| What the task asks |
Transcribe, word for word and without additions, each line below from the one containing "This screenshot has height=422, width=872." through the one containing "Task: Delete Raju from the table", both ends included.
(Information shown)
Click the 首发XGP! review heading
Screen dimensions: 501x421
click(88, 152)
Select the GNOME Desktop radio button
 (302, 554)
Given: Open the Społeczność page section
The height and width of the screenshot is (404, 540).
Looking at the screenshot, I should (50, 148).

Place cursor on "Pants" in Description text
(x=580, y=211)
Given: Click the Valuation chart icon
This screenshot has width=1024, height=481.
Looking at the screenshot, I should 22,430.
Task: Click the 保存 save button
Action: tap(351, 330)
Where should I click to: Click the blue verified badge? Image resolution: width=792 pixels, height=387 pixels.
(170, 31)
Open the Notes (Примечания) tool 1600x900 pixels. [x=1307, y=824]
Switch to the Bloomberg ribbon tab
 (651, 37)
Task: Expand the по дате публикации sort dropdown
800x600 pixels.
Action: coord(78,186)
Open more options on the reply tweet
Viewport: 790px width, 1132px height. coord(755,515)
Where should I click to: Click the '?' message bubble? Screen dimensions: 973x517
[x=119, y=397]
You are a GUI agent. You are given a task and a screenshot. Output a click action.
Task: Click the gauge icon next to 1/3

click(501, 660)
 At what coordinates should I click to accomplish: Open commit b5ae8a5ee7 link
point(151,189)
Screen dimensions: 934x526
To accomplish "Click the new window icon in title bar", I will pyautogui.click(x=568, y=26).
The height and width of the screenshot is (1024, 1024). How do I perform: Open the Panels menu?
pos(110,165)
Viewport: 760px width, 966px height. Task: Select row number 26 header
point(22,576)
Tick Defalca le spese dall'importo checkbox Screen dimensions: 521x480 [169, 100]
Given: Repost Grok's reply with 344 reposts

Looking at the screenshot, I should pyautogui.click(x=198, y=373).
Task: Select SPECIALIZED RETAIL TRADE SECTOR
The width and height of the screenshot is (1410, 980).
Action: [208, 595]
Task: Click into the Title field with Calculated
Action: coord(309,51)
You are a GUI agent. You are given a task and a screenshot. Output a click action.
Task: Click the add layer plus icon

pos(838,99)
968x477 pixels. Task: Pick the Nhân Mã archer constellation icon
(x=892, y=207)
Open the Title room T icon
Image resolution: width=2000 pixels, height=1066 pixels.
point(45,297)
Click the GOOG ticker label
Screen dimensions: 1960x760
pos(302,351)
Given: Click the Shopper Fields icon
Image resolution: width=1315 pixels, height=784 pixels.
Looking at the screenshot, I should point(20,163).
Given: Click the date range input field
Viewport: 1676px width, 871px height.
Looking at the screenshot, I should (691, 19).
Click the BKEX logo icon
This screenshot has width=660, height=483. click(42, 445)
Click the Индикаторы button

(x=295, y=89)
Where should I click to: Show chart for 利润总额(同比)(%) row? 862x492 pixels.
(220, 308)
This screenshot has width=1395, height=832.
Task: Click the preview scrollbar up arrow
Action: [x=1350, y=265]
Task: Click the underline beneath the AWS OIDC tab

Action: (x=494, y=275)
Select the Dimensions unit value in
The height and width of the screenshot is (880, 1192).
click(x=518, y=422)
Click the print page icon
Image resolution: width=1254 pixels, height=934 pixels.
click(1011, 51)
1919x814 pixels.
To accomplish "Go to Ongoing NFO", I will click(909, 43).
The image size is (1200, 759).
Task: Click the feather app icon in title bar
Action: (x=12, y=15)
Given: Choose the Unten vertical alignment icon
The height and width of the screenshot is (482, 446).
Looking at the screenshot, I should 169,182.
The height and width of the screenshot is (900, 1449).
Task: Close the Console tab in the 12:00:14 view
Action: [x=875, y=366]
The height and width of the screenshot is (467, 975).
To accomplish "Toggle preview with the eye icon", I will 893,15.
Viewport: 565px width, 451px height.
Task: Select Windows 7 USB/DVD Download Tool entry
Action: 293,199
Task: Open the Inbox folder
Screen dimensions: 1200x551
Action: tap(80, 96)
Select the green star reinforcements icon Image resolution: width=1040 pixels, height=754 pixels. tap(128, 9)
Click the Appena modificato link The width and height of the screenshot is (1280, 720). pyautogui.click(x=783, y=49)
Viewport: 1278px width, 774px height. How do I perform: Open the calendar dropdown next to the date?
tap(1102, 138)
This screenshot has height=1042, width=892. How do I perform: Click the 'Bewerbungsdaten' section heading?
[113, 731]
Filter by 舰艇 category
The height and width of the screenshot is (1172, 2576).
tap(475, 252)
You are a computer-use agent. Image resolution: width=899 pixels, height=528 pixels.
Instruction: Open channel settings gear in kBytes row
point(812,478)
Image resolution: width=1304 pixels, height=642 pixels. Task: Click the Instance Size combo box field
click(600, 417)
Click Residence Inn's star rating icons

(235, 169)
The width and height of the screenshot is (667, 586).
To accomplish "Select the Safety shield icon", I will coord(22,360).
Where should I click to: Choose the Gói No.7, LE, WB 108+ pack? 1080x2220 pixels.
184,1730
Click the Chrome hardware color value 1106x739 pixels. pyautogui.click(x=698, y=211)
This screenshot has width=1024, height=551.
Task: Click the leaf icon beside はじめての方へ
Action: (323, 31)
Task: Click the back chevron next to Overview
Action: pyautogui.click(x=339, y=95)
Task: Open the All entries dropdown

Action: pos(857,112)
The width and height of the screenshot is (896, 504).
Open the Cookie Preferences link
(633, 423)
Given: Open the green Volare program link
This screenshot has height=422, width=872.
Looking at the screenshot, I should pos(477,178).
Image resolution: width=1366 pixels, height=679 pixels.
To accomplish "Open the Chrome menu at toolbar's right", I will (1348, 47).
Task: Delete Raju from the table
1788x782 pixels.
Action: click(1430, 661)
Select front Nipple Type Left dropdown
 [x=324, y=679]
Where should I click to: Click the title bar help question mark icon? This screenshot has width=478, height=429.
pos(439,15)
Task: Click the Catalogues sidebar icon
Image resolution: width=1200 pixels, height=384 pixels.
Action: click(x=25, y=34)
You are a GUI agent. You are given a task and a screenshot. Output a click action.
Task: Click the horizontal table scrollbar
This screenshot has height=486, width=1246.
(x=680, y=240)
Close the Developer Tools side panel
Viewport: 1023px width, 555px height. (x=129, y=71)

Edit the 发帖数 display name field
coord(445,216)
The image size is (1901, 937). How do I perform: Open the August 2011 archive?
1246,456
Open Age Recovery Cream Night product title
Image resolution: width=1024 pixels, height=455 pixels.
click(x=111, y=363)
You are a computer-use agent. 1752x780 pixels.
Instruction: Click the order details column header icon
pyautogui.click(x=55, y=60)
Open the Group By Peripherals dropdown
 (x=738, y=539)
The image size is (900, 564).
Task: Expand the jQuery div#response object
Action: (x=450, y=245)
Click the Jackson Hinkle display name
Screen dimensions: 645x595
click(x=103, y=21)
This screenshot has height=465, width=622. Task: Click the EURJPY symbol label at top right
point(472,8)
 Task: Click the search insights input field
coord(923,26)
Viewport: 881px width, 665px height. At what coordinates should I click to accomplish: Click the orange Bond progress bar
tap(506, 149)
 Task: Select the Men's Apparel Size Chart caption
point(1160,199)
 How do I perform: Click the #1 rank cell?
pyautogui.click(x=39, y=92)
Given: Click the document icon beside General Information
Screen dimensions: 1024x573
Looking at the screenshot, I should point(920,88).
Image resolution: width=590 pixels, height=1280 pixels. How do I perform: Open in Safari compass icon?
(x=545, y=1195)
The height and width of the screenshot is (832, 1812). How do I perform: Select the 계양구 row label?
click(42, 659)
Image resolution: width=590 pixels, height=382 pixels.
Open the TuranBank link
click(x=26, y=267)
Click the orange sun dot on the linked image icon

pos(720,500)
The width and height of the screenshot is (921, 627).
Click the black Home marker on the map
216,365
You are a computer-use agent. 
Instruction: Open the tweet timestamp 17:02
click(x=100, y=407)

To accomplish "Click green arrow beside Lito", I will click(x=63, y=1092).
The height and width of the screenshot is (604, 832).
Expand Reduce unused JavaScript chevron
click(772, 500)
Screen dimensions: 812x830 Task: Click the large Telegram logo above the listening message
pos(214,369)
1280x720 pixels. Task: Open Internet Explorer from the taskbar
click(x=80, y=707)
(End Information shown)
| Solution to the exercise |
This screenshot has height=422, width=872.
Looking at the screenshot, I should pos(477,178).
Image resolution: width=1366 pixels, height=679 pixels.
To accomplish "Open the Chrome menu at toolbar's right", I will (1348, 47).
Task: Delete Raju from the table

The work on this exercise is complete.